start Records for this task

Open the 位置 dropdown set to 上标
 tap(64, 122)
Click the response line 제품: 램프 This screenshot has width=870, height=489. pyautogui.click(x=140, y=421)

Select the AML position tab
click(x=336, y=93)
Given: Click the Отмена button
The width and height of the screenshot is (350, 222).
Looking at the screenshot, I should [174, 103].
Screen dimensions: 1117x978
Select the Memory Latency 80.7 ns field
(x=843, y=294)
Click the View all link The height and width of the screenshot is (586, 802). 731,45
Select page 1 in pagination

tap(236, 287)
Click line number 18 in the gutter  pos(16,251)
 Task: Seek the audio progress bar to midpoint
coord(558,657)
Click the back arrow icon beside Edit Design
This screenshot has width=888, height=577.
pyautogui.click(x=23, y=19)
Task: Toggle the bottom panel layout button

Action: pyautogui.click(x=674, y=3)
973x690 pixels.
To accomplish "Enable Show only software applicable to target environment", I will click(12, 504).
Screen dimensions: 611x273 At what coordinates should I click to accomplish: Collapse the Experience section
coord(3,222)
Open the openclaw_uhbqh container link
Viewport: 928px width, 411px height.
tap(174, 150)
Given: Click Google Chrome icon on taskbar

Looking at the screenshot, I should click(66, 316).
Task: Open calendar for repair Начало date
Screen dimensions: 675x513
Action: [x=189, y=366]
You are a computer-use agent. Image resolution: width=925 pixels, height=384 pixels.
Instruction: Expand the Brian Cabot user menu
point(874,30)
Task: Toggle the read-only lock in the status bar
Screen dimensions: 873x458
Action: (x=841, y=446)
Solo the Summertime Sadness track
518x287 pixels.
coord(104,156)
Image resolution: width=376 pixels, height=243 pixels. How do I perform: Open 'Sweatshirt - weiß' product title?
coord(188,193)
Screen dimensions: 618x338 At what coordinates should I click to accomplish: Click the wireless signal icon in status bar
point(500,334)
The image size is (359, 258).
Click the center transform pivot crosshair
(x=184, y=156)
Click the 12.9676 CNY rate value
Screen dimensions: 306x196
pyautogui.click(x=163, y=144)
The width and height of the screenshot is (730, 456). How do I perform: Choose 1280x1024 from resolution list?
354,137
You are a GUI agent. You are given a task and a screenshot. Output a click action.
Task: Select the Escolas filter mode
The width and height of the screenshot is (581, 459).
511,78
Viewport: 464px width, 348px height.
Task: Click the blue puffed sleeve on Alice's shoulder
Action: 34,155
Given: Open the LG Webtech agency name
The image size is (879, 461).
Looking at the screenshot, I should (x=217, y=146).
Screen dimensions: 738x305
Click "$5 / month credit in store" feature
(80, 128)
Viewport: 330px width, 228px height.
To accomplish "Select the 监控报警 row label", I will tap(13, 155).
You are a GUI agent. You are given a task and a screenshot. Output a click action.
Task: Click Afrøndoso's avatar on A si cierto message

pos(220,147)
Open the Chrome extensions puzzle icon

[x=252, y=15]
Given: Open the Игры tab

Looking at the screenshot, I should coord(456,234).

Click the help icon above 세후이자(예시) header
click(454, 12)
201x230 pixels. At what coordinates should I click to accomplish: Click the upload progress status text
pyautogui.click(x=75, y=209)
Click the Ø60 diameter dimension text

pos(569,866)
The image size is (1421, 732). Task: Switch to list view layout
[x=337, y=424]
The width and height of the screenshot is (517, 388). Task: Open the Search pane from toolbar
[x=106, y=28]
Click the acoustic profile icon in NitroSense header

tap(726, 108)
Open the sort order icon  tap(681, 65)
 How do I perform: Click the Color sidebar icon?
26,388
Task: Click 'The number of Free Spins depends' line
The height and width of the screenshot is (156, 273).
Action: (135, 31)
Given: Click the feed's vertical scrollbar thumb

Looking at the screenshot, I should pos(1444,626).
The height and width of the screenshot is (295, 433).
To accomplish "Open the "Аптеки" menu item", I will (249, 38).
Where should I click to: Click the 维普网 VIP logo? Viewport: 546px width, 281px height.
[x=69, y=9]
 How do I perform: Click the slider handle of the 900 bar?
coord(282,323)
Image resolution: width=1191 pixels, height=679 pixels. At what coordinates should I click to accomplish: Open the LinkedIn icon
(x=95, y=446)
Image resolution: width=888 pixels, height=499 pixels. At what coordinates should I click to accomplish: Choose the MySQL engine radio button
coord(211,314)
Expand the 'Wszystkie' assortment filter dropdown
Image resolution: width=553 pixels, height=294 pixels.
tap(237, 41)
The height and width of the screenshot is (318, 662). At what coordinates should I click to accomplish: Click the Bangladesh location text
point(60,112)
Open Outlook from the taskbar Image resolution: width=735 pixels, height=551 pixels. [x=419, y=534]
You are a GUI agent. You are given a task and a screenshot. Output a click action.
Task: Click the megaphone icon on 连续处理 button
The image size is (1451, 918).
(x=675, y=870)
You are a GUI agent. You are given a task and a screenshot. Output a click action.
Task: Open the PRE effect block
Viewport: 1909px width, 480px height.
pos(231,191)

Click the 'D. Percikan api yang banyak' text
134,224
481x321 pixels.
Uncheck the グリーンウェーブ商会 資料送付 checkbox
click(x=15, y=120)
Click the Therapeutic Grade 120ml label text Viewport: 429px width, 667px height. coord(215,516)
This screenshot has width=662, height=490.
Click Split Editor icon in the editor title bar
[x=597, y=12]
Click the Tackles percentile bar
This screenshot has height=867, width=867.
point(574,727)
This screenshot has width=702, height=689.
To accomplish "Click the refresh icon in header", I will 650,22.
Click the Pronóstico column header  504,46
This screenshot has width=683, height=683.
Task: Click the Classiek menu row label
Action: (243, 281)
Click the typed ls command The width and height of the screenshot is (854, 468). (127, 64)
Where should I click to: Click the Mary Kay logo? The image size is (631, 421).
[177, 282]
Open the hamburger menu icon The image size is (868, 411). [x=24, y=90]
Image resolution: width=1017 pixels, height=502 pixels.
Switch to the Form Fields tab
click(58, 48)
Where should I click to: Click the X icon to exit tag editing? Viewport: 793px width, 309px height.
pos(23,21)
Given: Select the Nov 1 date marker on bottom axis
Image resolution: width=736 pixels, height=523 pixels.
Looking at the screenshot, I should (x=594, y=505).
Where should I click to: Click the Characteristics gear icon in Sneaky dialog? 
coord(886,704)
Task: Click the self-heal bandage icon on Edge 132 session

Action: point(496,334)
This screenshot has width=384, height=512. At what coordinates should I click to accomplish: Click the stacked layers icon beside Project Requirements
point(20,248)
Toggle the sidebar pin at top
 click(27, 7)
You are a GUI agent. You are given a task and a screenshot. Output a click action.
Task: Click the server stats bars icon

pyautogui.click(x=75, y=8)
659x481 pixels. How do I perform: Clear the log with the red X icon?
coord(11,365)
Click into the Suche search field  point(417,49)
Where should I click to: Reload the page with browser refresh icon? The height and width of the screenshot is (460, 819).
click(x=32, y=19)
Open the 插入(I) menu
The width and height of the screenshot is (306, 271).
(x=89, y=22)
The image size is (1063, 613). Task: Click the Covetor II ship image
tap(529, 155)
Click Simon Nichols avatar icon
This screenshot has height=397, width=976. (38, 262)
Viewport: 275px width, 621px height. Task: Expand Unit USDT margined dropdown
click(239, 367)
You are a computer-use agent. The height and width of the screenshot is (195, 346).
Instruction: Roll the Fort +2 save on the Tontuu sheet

end Records for this task

■ Description of the task: Copy out every line of the records above without a single change.

■ Answer to the exercise:
Open the 位置 dropdown set to 上标
 tap(64, 122)
Click the response line 제품: 램프 This screenshot has width=870, height=489. pyautogui.click(x=140, y=421)

Select the AML position tab
click(x=336, y=93)
Given: Click the Отмена button
The width and height of the screenshot is (350, 222).
Looking at the screenshot, I should [174, 103].
Screen dimensions: 1117x978
Select the Memory Latency 80.7 ns field
(x=843, y=294)
Click the View all link The height and width of the screenshot is (586, 802). 731,45
Select page 1 in pagination

tap(236, 287)
Click line number 18 in the gutter  pos(16,251)
 Task: Seek the audio progress bar to midpoint
coord(558,657)
Click the back arrow icon beside Edit Design
This screenshot has width=888, height=577.
pyautogui.click(x=23, y=19)
Task: Toggle the bottom panel layout button

Action: pyautogui.click(x=674, y=3)
973x690 pixels.
To accomplish "Enable Show only software applicable to target environment", I will click(12, 504).
Screen dimensions: 611x273 At what coordinates should I click to accomplish: Collapse the Experience section
coord(3,222)
Open the openclaw_uhbqh container link
Viewport: 928px width, 411px height.
tap(174, 150)
Given: Click Google Chrome icon on taskbar

Looking at the screenshot, I should click(66, 316).
Task: Open calendar for repair Начало date
Screen dimensions: 675x513
Action: [x=189, y=366]
You are a computer-use agent. Image resolution: width=925 pixels, height=384 pixels.
Instruction: Expand the Brian Cabot user menu
point(874,30)
Task: Toggle the read-only lock in the status bar
Screen dimensions: 873x458
Action: (x=841, y=446)
Solo the Summertime Sadness track
518x287 pixels.
coord(104,156)
Image resolution: width=376 pixels, height=243 pixels. How do I perform: Open 'Sweatshirt - weiß' product title?
coord(188,193)
Screen dimensions: 618x338 At what coordinates should I click to accomplish: Click the wireless signal icon in status bar
point(500,334)
The image size is (359, 258).
Click the center transform pivot crosshair
(x=184, y=156)
Click the 12.9676 CNY rate value
Screen dimensions: 306x196
pyautogui.click(x=163, y=144)
The width and height of the screenshot is (730, 456). How do I perform: Choose 1280x1024 from resolution list?
354,137
You are a GUI agent. You are given a task and a screenshot. Output a click action.
Task: Select the Escolas filter mode
The width and height of the screenshot is (581, 459).
511,78
Viewport: 464px width, 348px height.
Task: Click the blue puffed sleeve on Alice's shoulder
Action: 34,155
Given: Open the LG Webtech agency name
The image size is (879, 461).
Looking at the screenshot, I should (x=217, y=146).
Screen dimensions: 738x305
Click "$5 / month credit in store" feature
(80, 128)
Viewport: 330px width, 228px height.
To accomplish "Select the 监控报警 row label", I will tap(13, 155).
You are a GUI agent. You are given a task and a screenshot. Output a click action.
Task: Click Afrøndoso's avatar on A si cierto message

pos(220,147)
Open the Chrome extensions puzzle icon

[x=252, y=15]
Given: Open the Игры tab

Looking at the screenshot, I should coord(456,234).

Click the help icon above 세후이자(예시) header
click(454, 12)
201x230 pixels. At what coordinates should I click to accomplish: Click the upload progress status text
pyautogui.click(x=75, y=209)
Click the Ø60 diameter dimension text

pos(569,866)
The image size is (1421, 732). Task: Switch to list view layout
[x=337, y=424]
The width and height of the screenshot is (517, 388). Task: Open the Search pane from toolbar
[x=106, y=28]
Click the acoustic profile icon in NitroSense header

tap(726, 108)
Open the sort order icon  tap(681, 65)
 How do I perform: Click the Color sidebar icon?
26,388
Task: Click 'The number of Free Spins depends' line
The height and width of the screenshot is (156, 273).
Action: (135, 31)
Given: Click the feed's vertical scrollbar thumb

Looking at the screenshot, I should pos(1444,626).
The height and width of the screenshot is (295, 433).
To accomplish "Open the "Аптеки" menu item", I will (249, 38).
Where should I click to: Click the 维普网 VIP logo? Viewport: 546px width, 281px height.
[x=69, y=9]
 How do I perform: Click the slider handle of the 900 bar?
coord(282,323)
Image resolution: width=1191 pixels, height=679 pixels. At what coordinates should I click to accomplish: Open the LinkedIn icon
(x=95, y=446)
Image resolution: width=888 pixels, height=499 pixels. At what coordinates should I click to accomplish: Choose the MySQL engine radio button
coord(211,314)
Expand the 'Wszystkie' assortment filter dropdown
Image resolution: width=553 pixels, height=294 pixels.
tap(237, 41)
The height and width of the screenshot is (318, 662). At what coordinates should I click to accomplish: Click the Bangladesh location text
point(60,112)
Open Outlook from the taskbar Image resolution: width=735 pixels, height=551 pixels. [x=419, y=534]
You are a GUI agent. You are given a task and a screenshot. Output a click action.
Task: Click the megaphone icon on 连续处理 button
The image size is (1451, 918).
(x=675, y=870)
You are a GUI agent. You are given a task and a screenshot. Output a click action.
Task: Open the PRE effect block
Viewport: 1909px width, 480px height.
pos(231,191)

Click the 'D. Percikan api yang banyak' text
134,224
481x321 pixels.
Uncheck the グリーンウェーブ商会 資料送付 checkbox
click(x=15, y=120)
Click the Therapeutic Grade 120ml label text Viewport: 429px width, 667px height. coord(215,516)
This screenshot has width=662, height=490.
Click Split Editor icon in the editor title bar
[x=597, y=12]
Click the Tackles percentile bar
This screenshot has height=867, width=867.
point(574,727)
This screenshot has width=702, height=689.
To accomplish "Click the refresh icon in header", I will 650,22.
Click the Pronóstico column header  504,46
This screenshot has width=683, height=683.
Task: Click the Classiek menu row label
Action: (243, 281)
Click the typed ls command The width and height of the screenshot is (854, 468). (127, 64)
Where should I click to: Click the Mary Kay logo? The image size is (631, 421).
[177, 282]
Open the hamburger menu icon The image size is (868, 411). [x=24, y=90]
Image resolution: width=1017 pixels, height=502 pixels.
Switch to the Form Fields tab
click(58, 48)
Where should I click to: Click the X icon to exit tag editing? Viewport: 793px width, 309px height.
pos(23,21)
Given: Select the Nov 1 date marker on bottom axis
Image resolution: width=736 pixels, height=523 pixels.
Looking at the screenshot, I should (x=594, y=505).
Where should I click to: Click the Characteristics gear icon in Sneaky dialog? 
coord(886,704)
Task: Click the self-heal bandage icon on Edge 132 session

Action: point(496,334)
This screenshot has width=384, height=512. At what coordinates should I click to accomplish: Click the stacked layers icon beside Project Requirements
point(20,248)
Toggle the sidebar pin at top
 click(27, 7)
You are a GUI agent. You are given a task and a screenshot. Output a click action.
Task: Click the server stats bars icon

pyautogui.click(x=75, y=8)
659x481 pixels. How do I perform: Clear the log with the red X icon?
coord(11,365)
Click into the Suche search field  point(417,49)
Where should I click to: Reload the page with browser refresh icon? The height and width of the screenshot is (460, 819).
click(x=32, y=19)
Open the 插入(I) menu
The width and height of the screenshot is (306, 271).
(x=89, y=22)
The image size is (1063, 613). Task: Click the Covetor II ship image
tap(529, 155)
Click Simon Nichols avatar icon
This screenshot has height=397, width=976. (38, 262)
Viewport: 275px width, 621px height. Task: Expand Unit USDT margined dropdown
click(239, 367)
You are a computer-use agent. The height and width of the screenshot is (195, 346).
Instruction: Roll the Fort +2 save on the Tontuu sheet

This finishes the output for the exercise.